The proof starts by saying that there is a fixed number of prime numbers. So take any list of prime numbers and state that the list is 100% complete. There are no more prime numbers that exist that you can put on that list. Then, say that x = the product of all the elements in the list + 1. By the logic he explains in the video, x would either have to be prime itself OR be divisible by a prime number that isn't on your list. However, you already stated that the list was complete and therefore there can't be any more prime numbers in existence. This is a contradiction and proves that your list is not complete. And because it is not complete, there are therefore an infinite number of prime numbers
How can it be divisible by another prime not on our list? That is NOT even an option... Because, a number that is DIVIDED by a greater number For example: x/y (when y>x) is NOT GOING TO BE DIVISIBLE. Ever. Lol IE: 1/2, 1/3, 2/3, 2/4, 1/8 Is that the contradiction??? 👀
It uses another theorem that every integer > 1 can be written as a product of primes. From this it must be the case that some prime number divides 'x', but none of those in the list can divide it. So there MUST exist another prime that is not in our list. The contradiction comes because you have assumed the list contains all the prime numbers, but you have found that it in fact doesn't.
The result of the proof gave us two possibilities: 1. x has to be prime. 2. If x isn't prime, then there must be a prime number that divides it. Assumption: There is a finite number of prime numbers In case 1: If x is prime, then you've disproved your assumption. You created a finite list of prime numbers and proved that x, which is prime, does not exist on that list. Therefore the assumption is false. In case 2: If x is a composite number, there must be at some prime factors that make it up. However, going through your finite list, none of the prime numbers divide x. Therefore there must be another prime number that exists beyond your list. Therefore the assumption is false.

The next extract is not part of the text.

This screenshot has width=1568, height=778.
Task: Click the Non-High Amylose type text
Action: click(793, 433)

That's exactly why that 1 is added; no matter what number u try to divide that product to, there will always be a remainder of 1. Therefore, another prime number is ''discovered'' and the assumption that the list of primes is finite is negated/contradicted.
If you make X only the product of the primes it can be divided by any of those terms; it will always yield a non-prime number. By adding 1, you dive into a differente terrain of numbers that differ from the already known primes, and from there you get new primes you didnt have before.

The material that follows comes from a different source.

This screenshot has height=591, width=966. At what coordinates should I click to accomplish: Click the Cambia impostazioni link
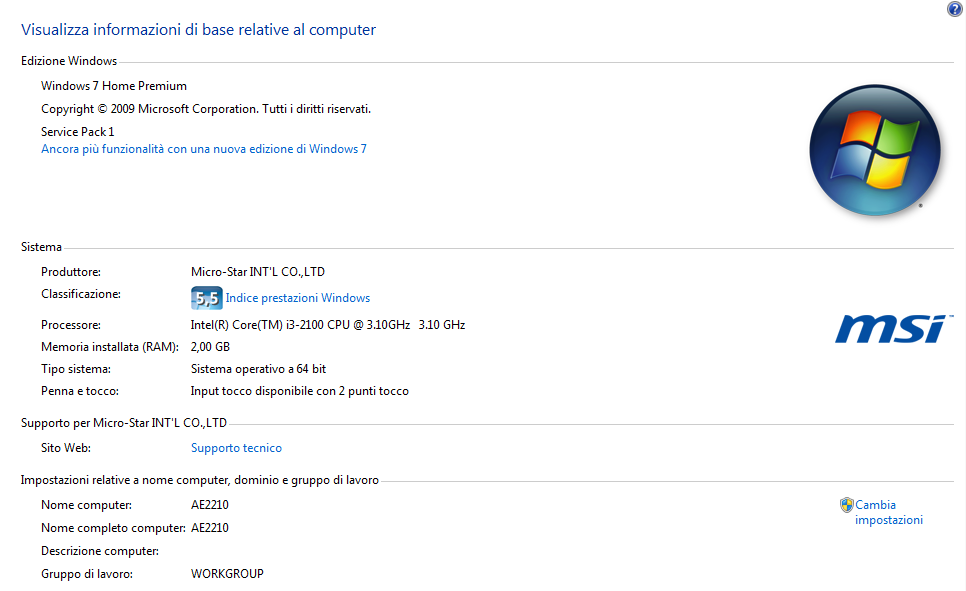point(888,512)
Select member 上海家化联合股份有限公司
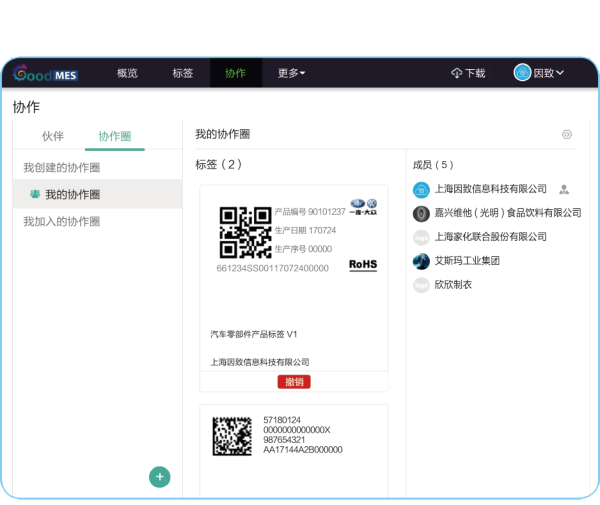This screenshot has width=600, height=505. coord(491,237)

A nonprime number is always divisible by at least two other number, and if those factors are non prime, are also divisible by two other numbers until you reach a prime factor. Like if a number is divisible by 27, then it is also divisible by 9 and 3, and 9 is divisible by 3. That means 27 is divisible by 3 and 3 is a prime number.
A quicker way of putting it: Because the lowest factor greater than 1 of p!+1 must be a prime number and must be greater than p...the primes go on forever. This is not actually a 'proof by contradiction'.
You need to create multiple scenarios that go accordingly to what you stated, if you keep changing them and it is wrong, eventually a contradictory scenario will come forth. If you think of it; it is not a "nobel tought" or anything, its just "are they infinite or finite?". Its a very simple question, so just work with scenarios where they are finite and play with the boundaries of prime-ness and the answer will appear. It's not that Euler (the guy who actually made this proof) just came up with it on the first try.
Just because someone is an excellent teacher or explainer, doesn't mean he is a great inventor. Feynman and his equals are unique examples of both inventors as teachers. In contrast, Newton was a very bad teacher and explainer, but an amazing mathematician.